In less than a week, I turn 42 years old. Forty two. I don’t mind it, really. I have much for which I can be grateful for and plenty to look forward to this coming year.

There are days, though, when I feel pulled back, when my mind sifts through memories like old recipes, and I become stuck in images of me at twenty-one or my life at twenty-two.

I am swirling through a warm summer in Oklahoma; walking barefoot in the red dirt by the river; taking in a cool night on top of a roof; sitting on the wood floor of that house we rented, playing records we found at the thrift store. There are communal meals – an Eggplant Parmesan dish that took four people and six hours to bake – and quiet bike rides alone, in the early morning hours, to open the bakery where I worked.

My time there ran its course, yet I return, again and again, searching for something. Unable to let go.

Those are the memories that filter their way into stories. They fall clunky and raw onto the page, are taken apart and molded back together again, three or four (or five) times over. The stories wax and wane in how much is revealed, and then, finally – because they are still too much or not enough – they get put into a drawer. Pushed to the way back.

And, those are the stories that refuse to lay dormant.

I have such a piece that keeps bucking its way to the rewrite table.
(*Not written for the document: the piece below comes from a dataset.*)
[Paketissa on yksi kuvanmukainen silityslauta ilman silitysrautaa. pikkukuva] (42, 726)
One minute I love the story; the next, I cringe at the thought of anyone reading it. Still, I can’t let it go, can’t stop rewriting. I’ve taken out truths and replaced them with fiction. I’ve changed names and changed them back again. I’ve left out the parts of me that burn.

This story needs a place, whether it’s a permanent station in a notebook no one will find for years to come, or…who knows. I put it through the chopping block yesterday, and I’m giving it one last showing tomorrow, under fresh and experienced eyes at a critique group. After that….

I’ll be honest: I’m scared.

How do you tame the stories that haunt you?